→ **Problem statement**
Each line from the opening of the material through the line holding "You are a computer-use" needs to be returned exactly, with the pictures left out.

→ **Records supplied**
··········
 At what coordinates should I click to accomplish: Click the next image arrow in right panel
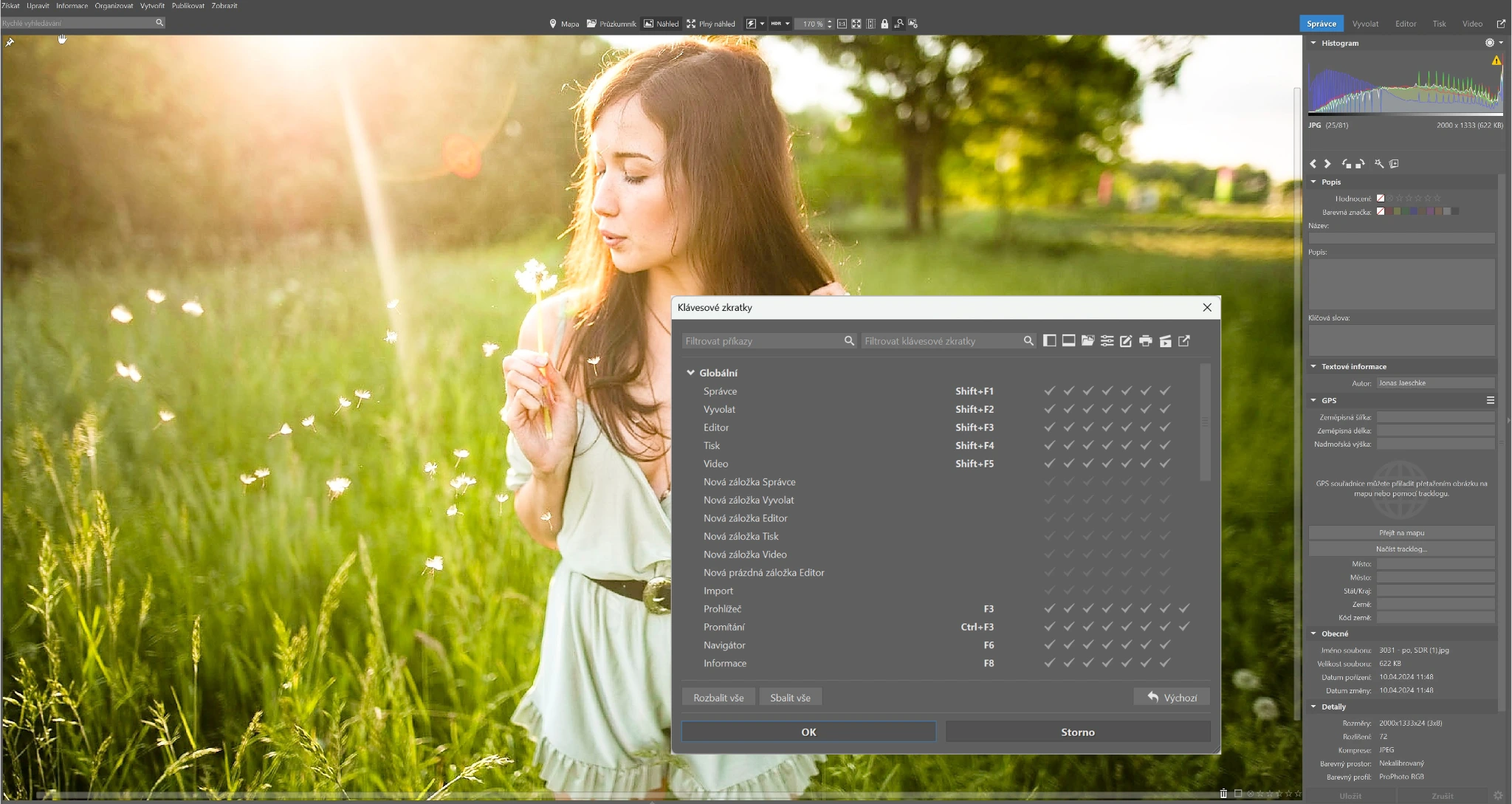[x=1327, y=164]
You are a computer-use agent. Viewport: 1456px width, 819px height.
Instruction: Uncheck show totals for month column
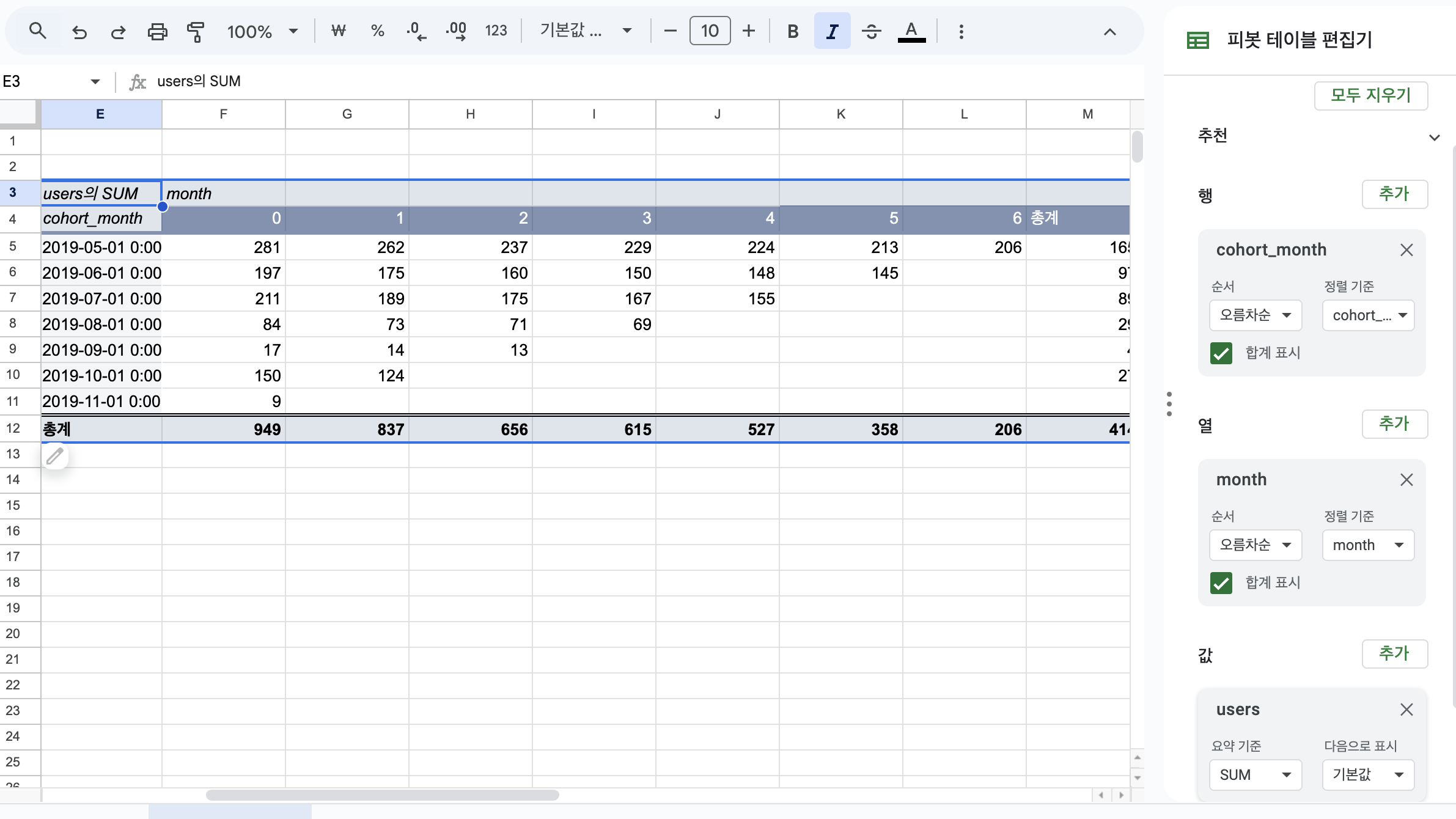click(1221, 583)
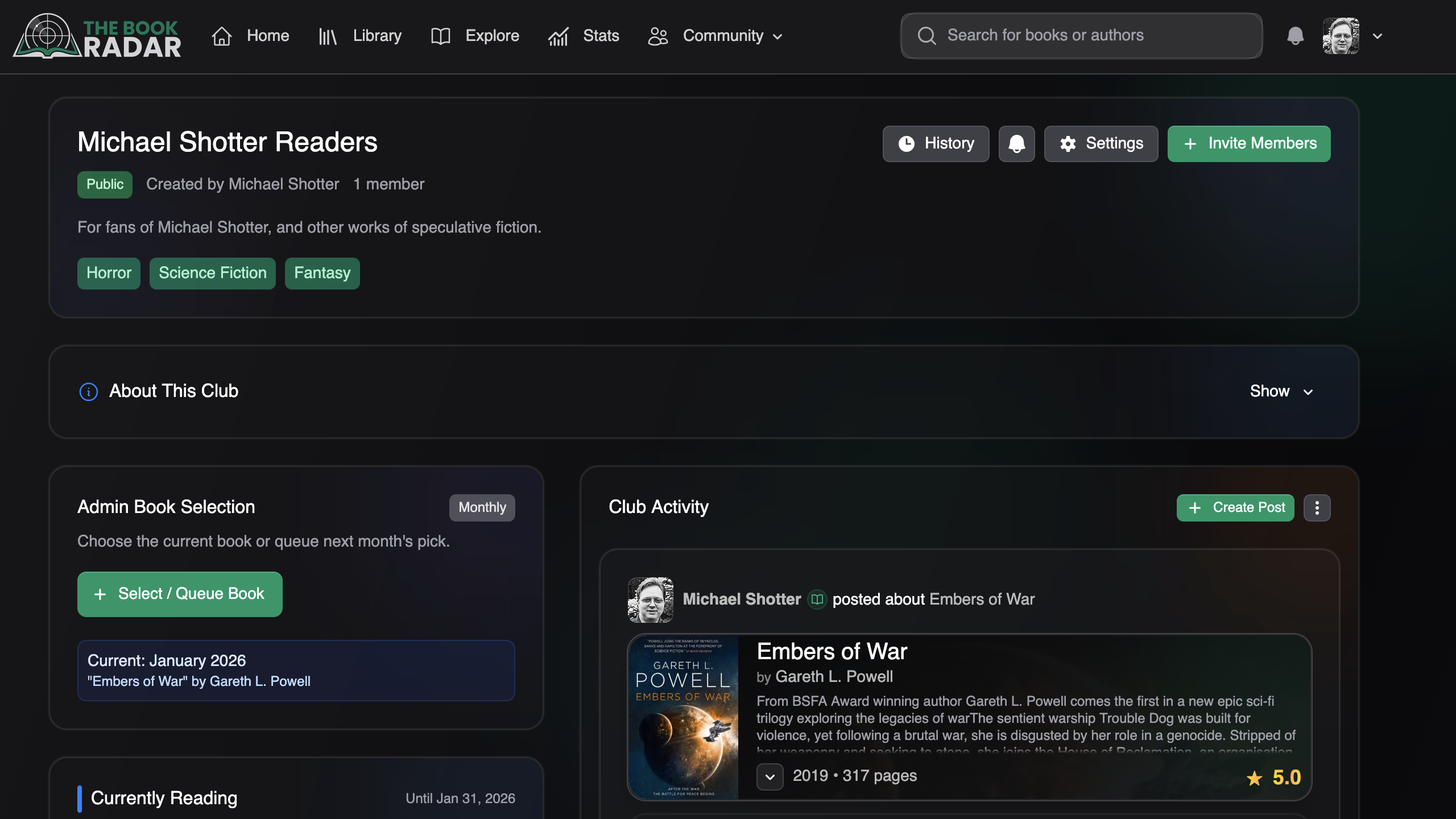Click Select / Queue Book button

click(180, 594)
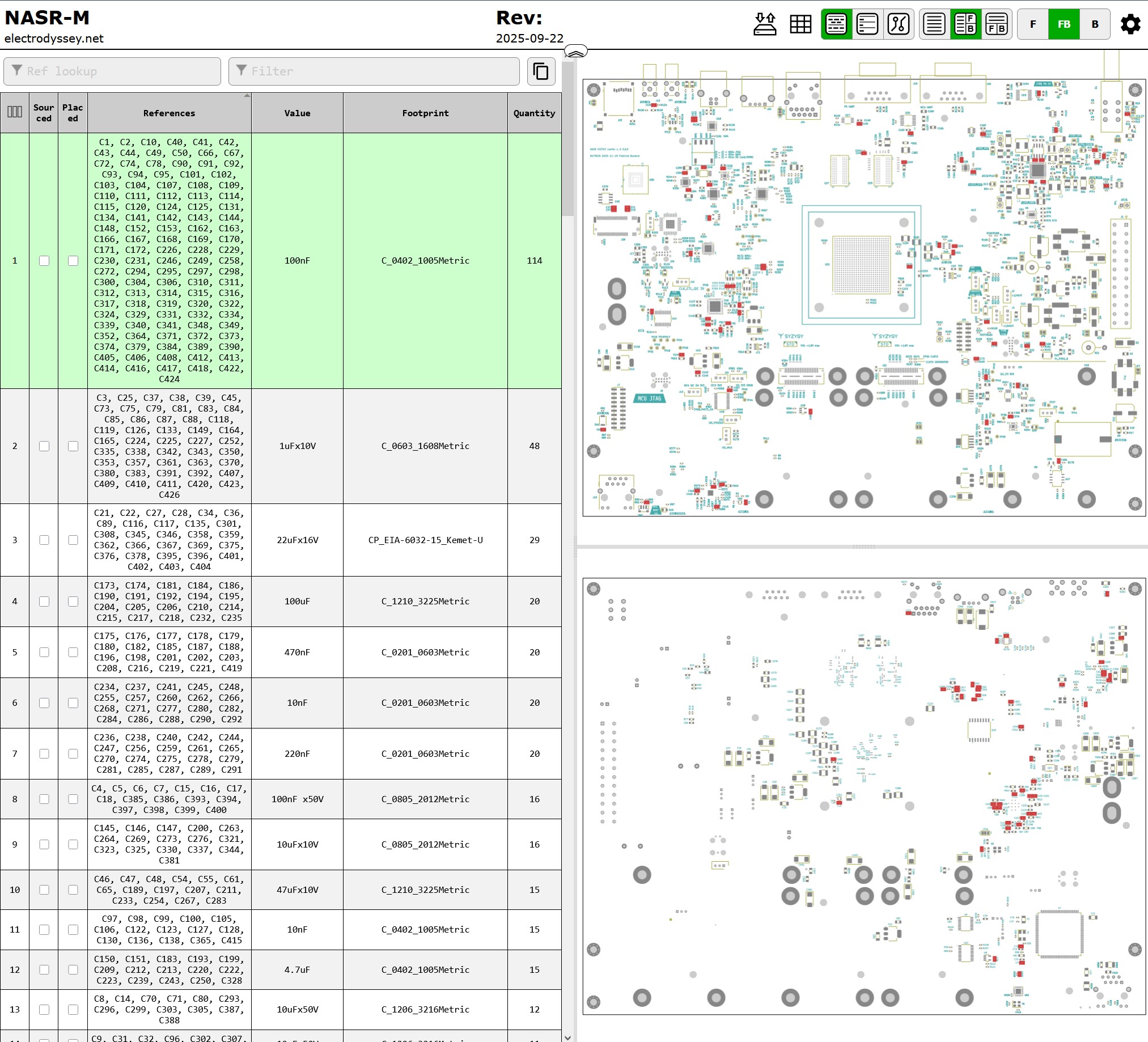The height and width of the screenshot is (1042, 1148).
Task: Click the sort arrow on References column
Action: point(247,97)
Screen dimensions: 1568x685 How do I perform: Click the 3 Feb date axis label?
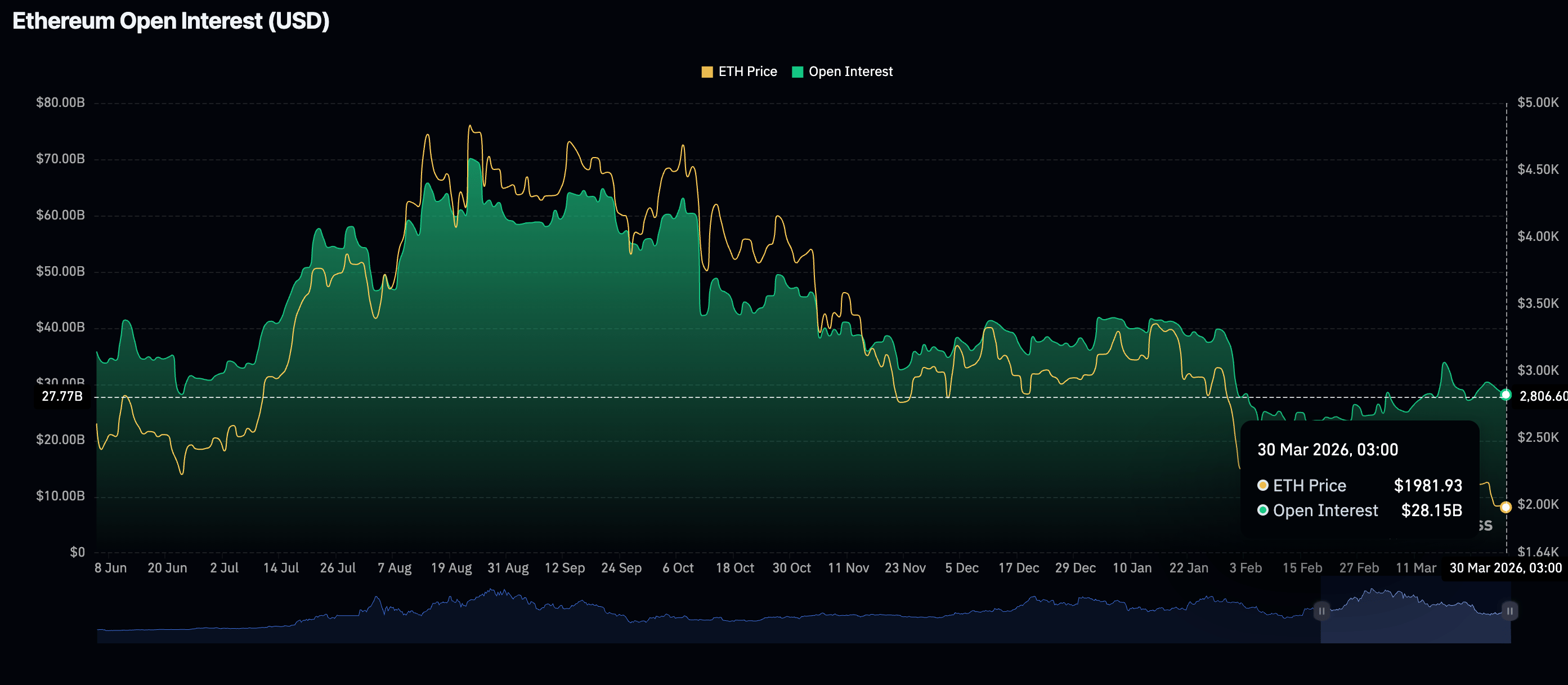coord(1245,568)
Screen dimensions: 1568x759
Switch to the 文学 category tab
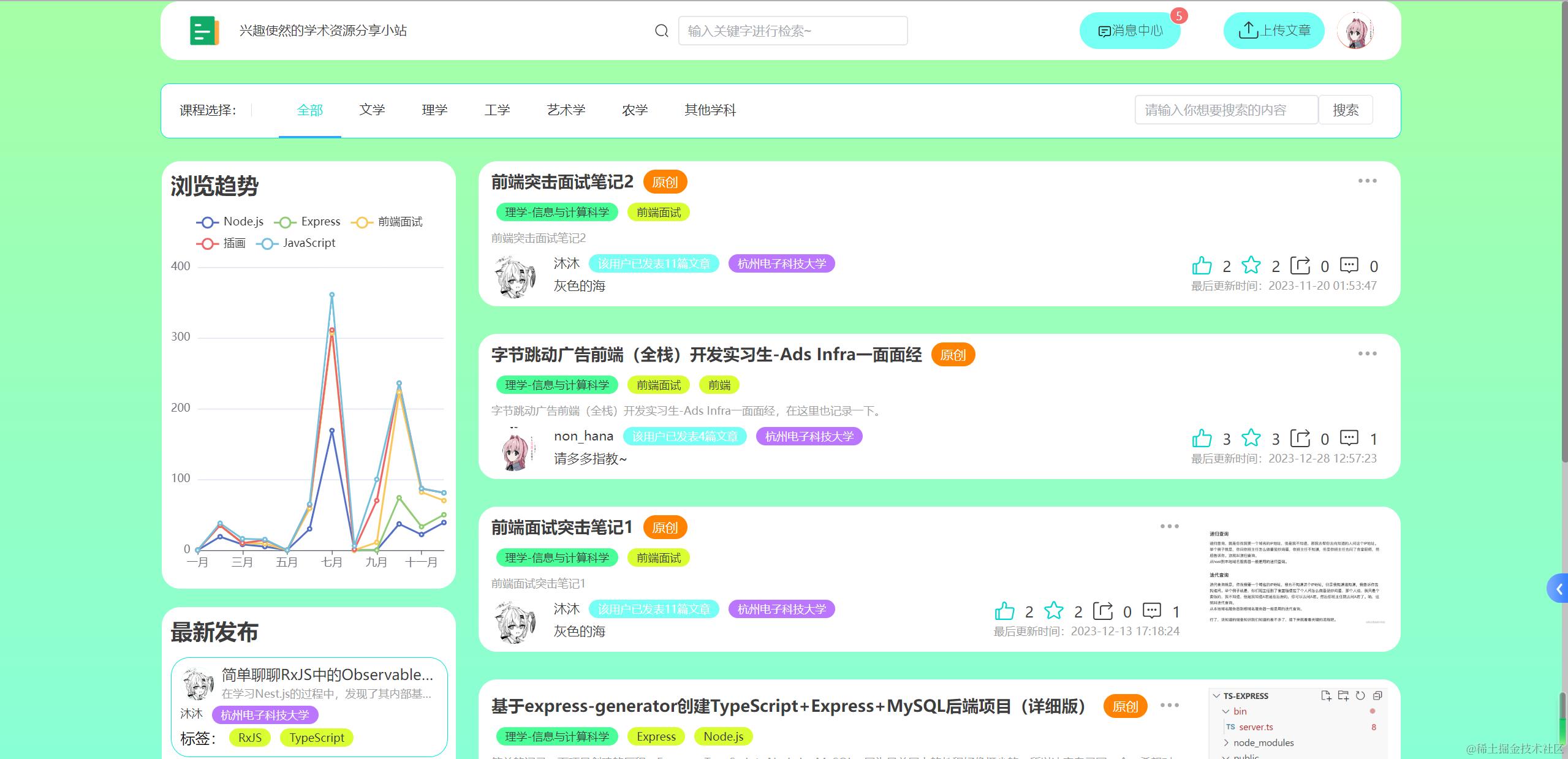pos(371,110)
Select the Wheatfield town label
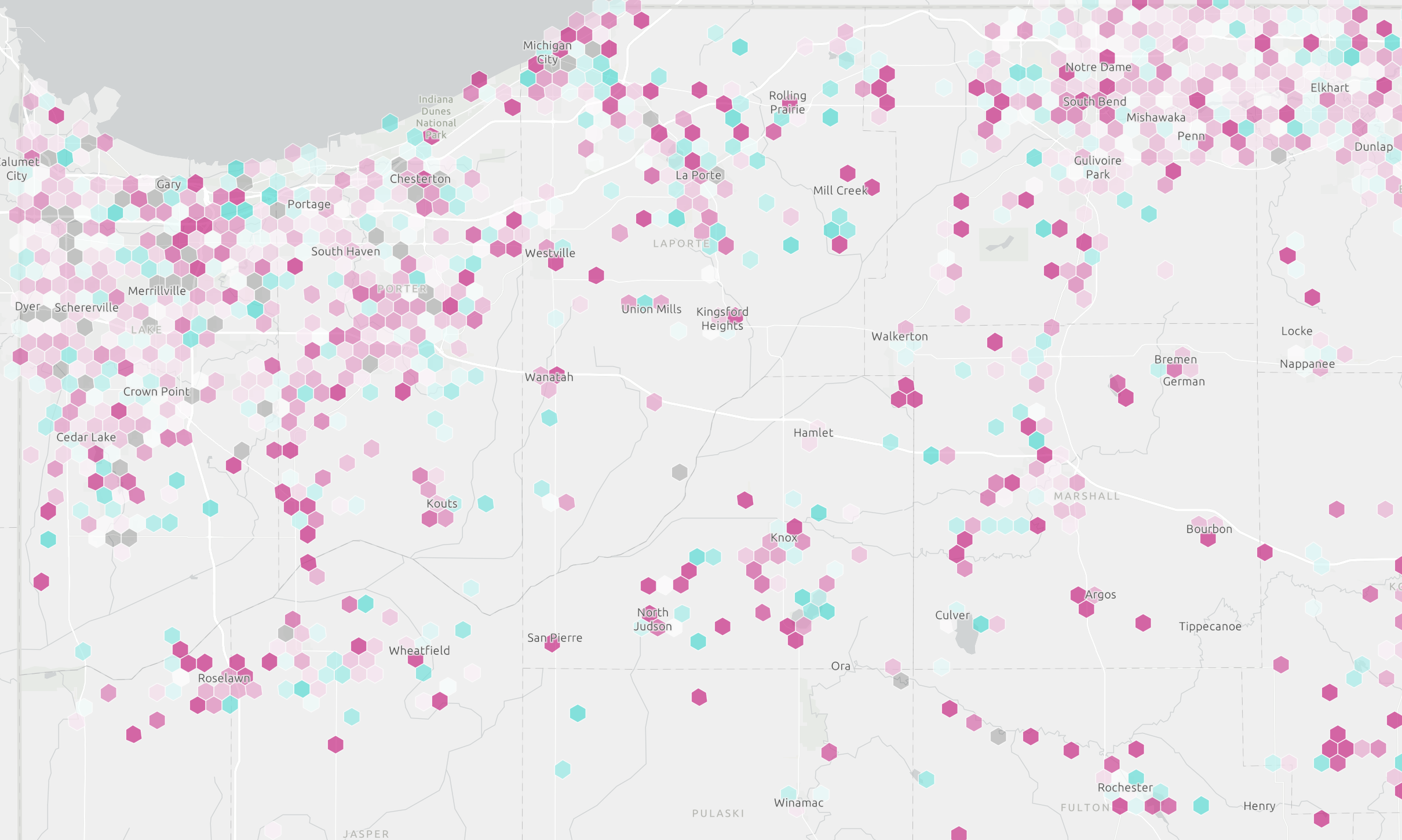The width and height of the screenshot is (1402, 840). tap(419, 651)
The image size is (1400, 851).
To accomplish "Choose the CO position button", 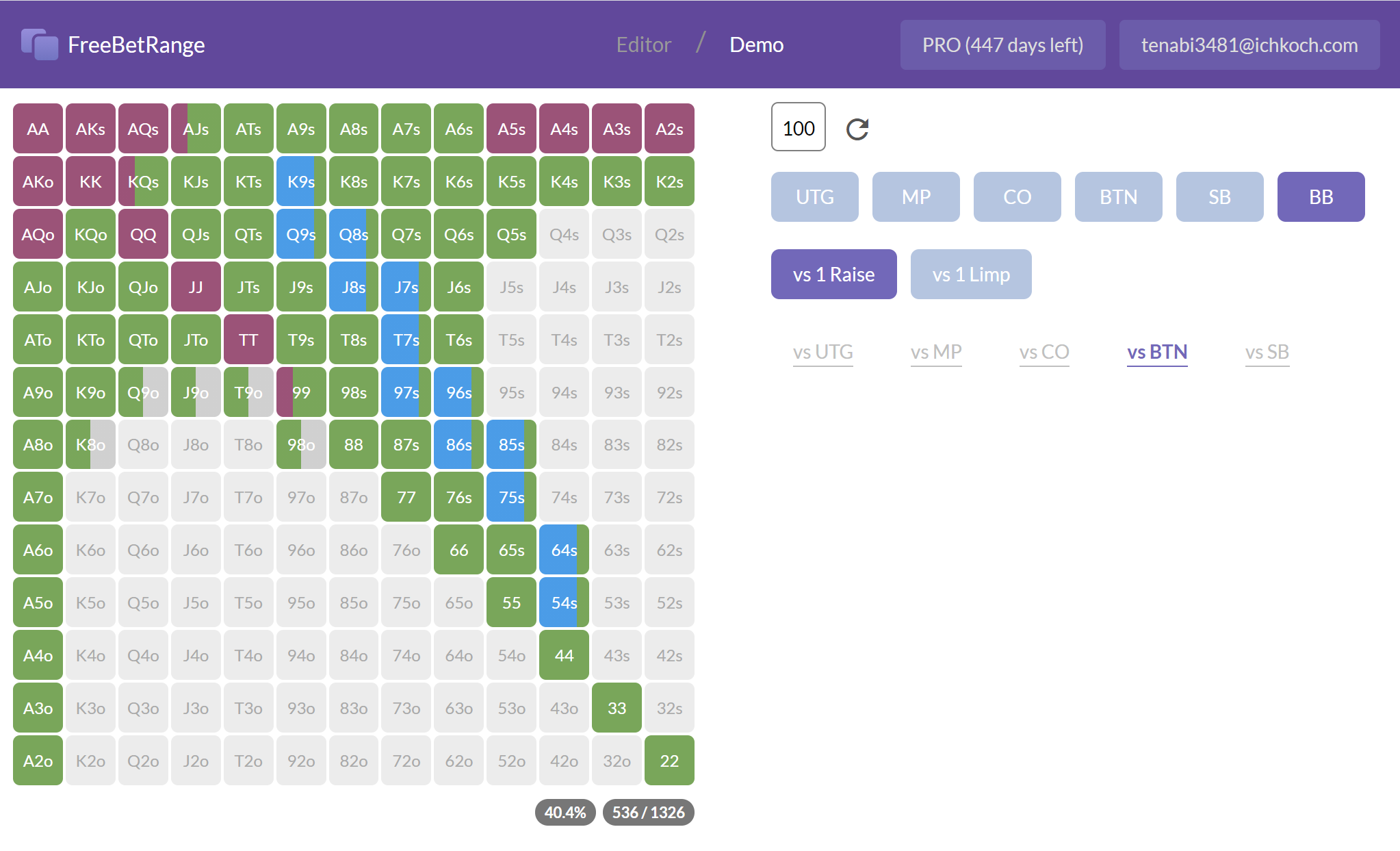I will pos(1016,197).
··········
→ **Written answer**
 At what coordinates should I click to accomplish: Click the next image arrow in right panel
[x=1327, y=164]
You are a computer-use agent. Viewport: 1456px width, 819px height.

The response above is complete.